# WHAT NEEDS TO BE DONE:
Starting from the line in which "The height and" appears, set down each line exactly through the end of the listing, and nothing else. Leave out pictures.

# DATA FOR PROCESSING:

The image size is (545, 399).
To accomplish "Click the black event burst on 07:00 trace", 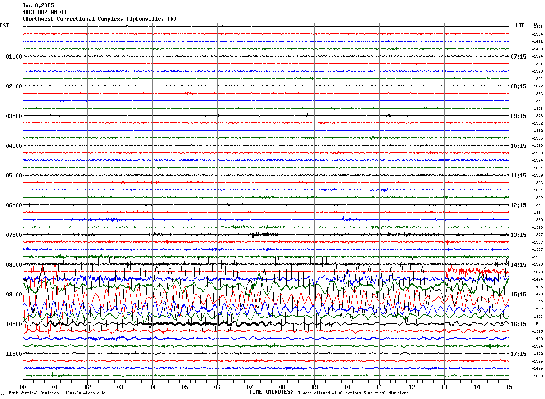I will point(265,234).
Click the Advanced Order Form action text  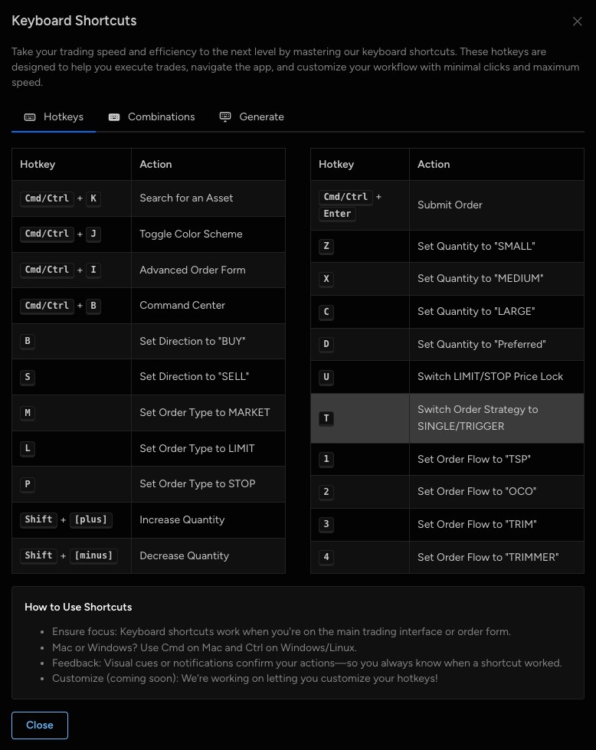(x=192, y=270)
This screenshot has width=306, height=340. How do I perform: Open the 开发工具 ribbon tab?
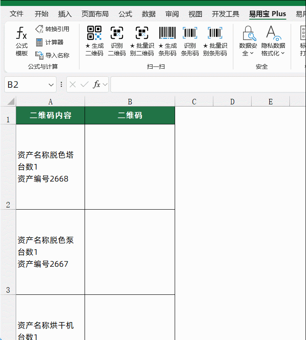point(226,14)
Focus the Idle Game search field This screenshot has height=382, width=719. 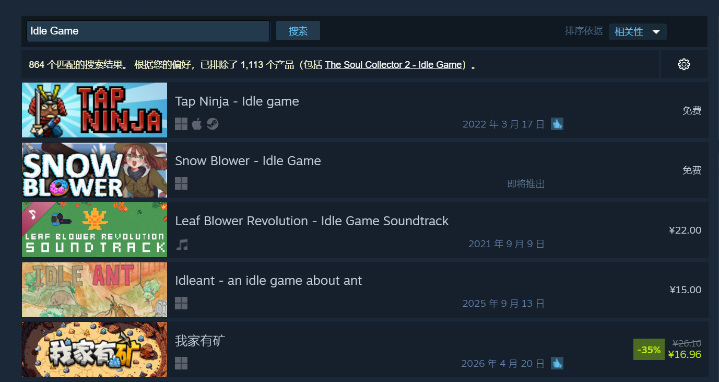(148, 31)
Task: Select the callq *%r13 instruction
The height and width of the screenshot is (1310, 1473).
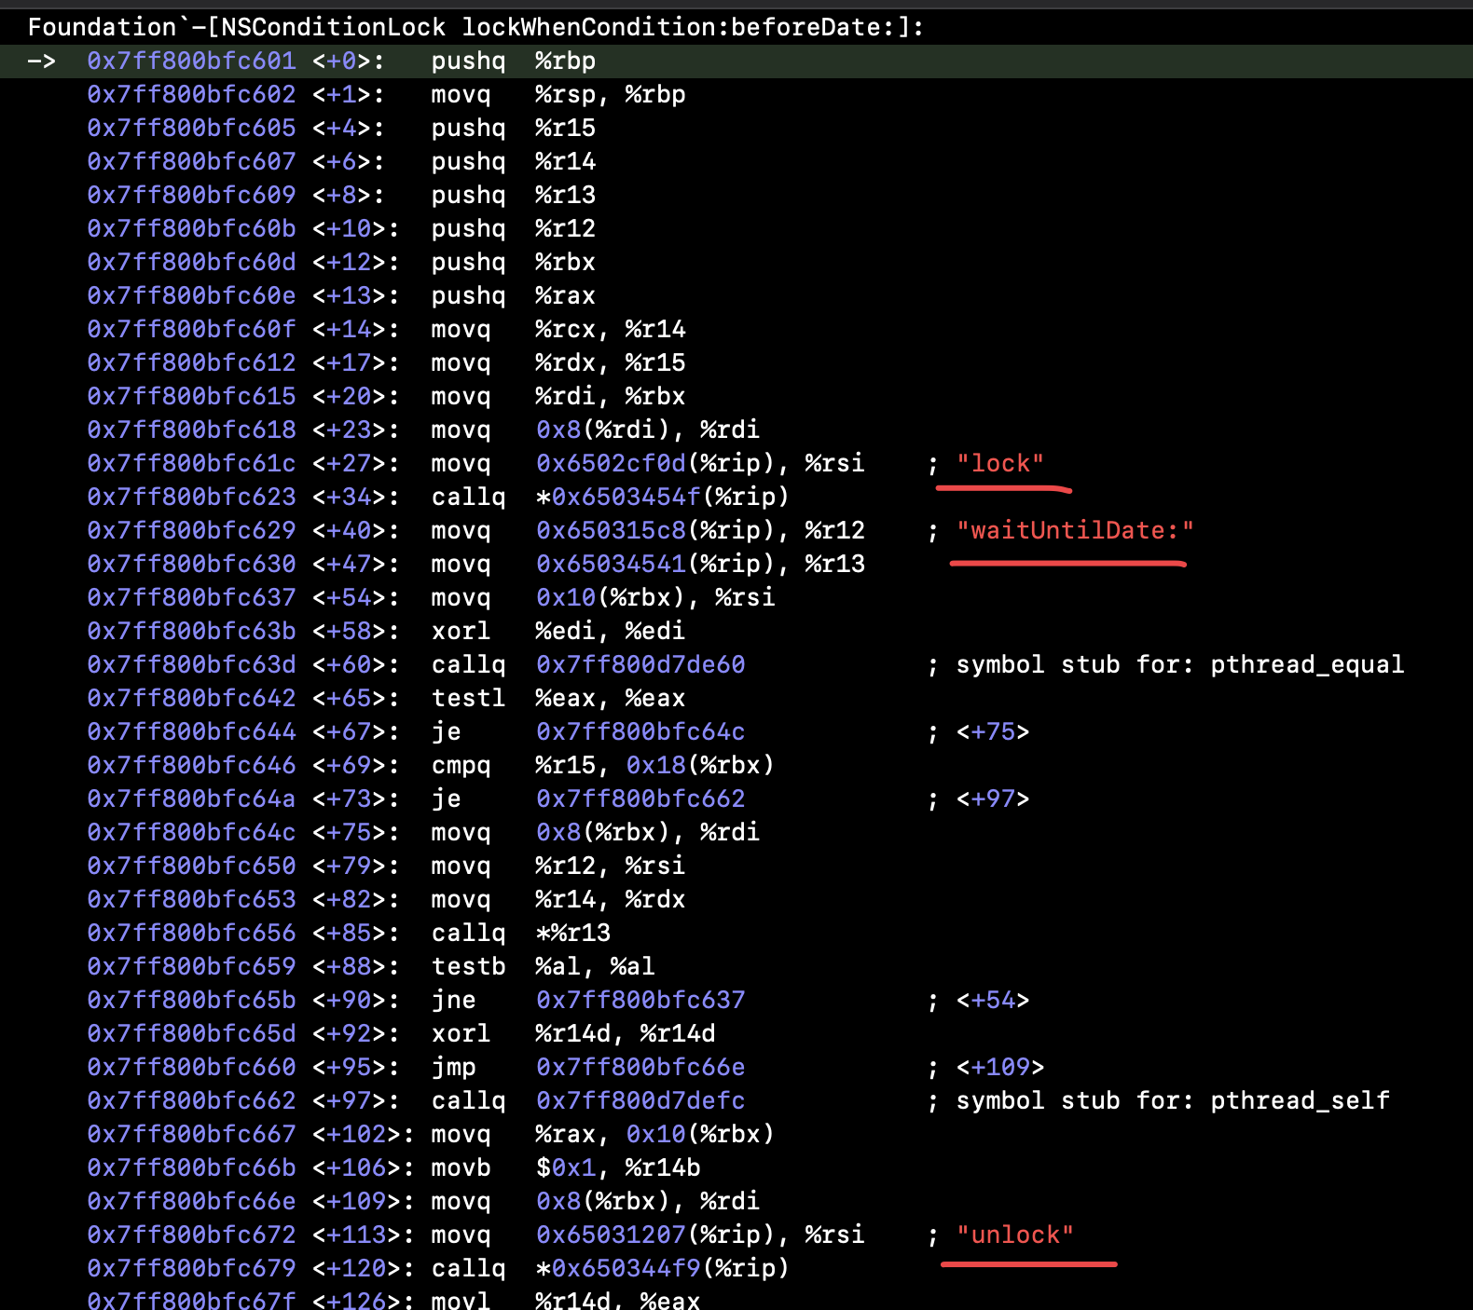Action: click(520, 934)
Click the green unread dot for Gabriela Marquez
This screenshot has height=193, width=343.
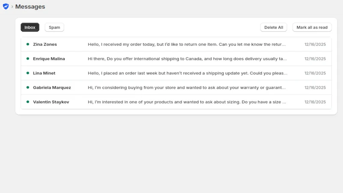coord(28,87)
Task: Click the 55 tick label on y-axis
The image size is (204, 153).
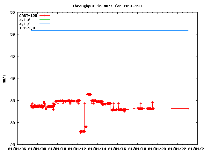Action: (x=13, y=12)
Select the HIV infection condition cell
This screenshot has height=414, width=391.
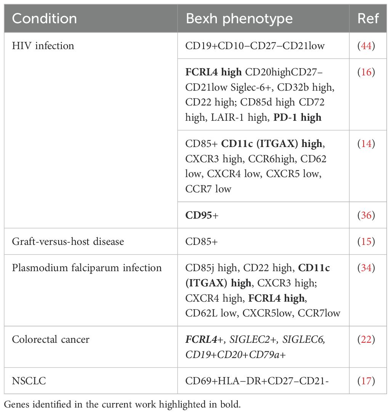43,46
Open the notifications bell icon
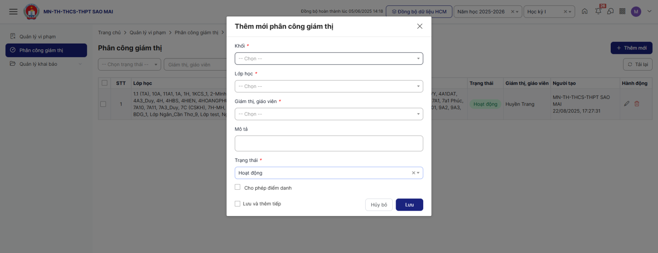Screen dimensions: 658x253 pos(598,12)
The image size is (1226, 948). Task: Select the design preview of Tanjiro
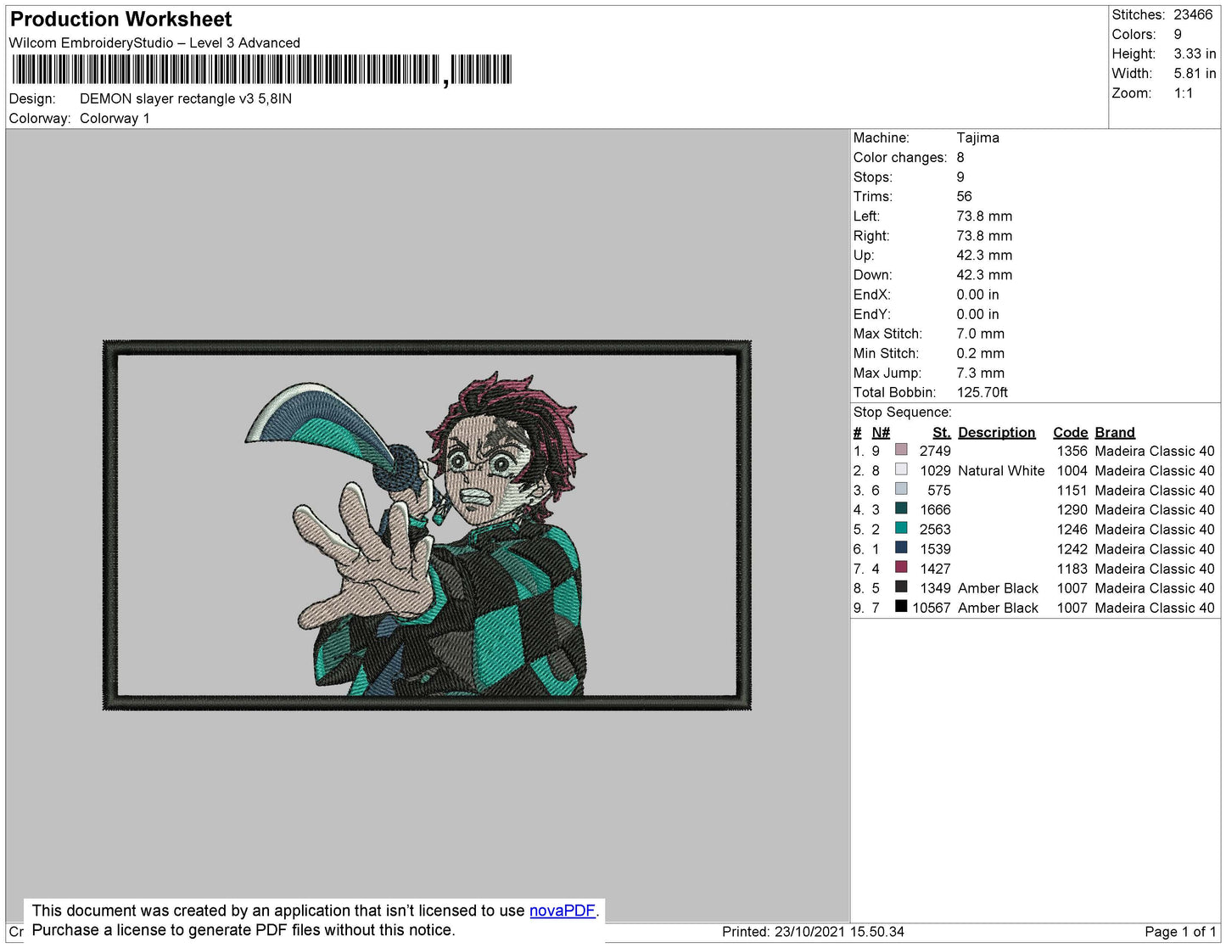(424, 522)
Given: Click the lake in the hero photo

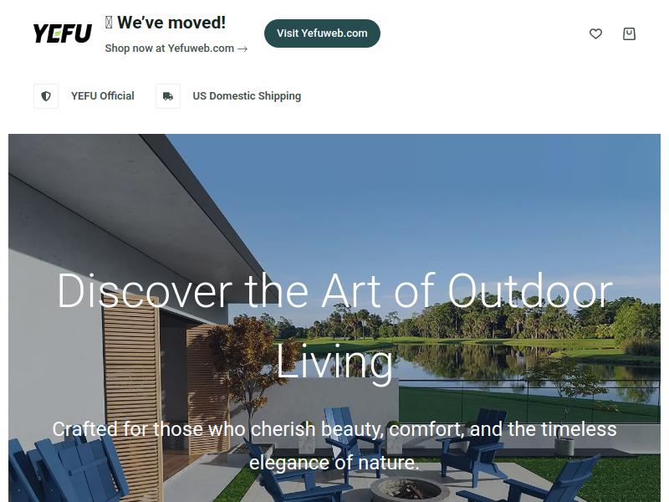Looking at the screenshot, I should 469,367.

# SOLUTION:
The height and width of the screenshot is (1310, 1473).
Action: click(520, 934)
Click the green unread dot for Gabriela Marquez
This screenshot has height=193, width=343.
coord(28,87)
Task: Click the 55 tick label on y-axis
The image size is (204, 153).
Action: (x=13, y=12)
Select the HIV infection condition cell
This screenshot has height=414, width=391.
43,46
Open the notifications bell icon
Screen dimensions: 658x253 pos(598,12)
The image size is (1226, 948). Task: Select the design preview of Tanjiro
(424, 522)
Given: Click the lake in the hero photo

Looking at the screenshot, I should 469,367.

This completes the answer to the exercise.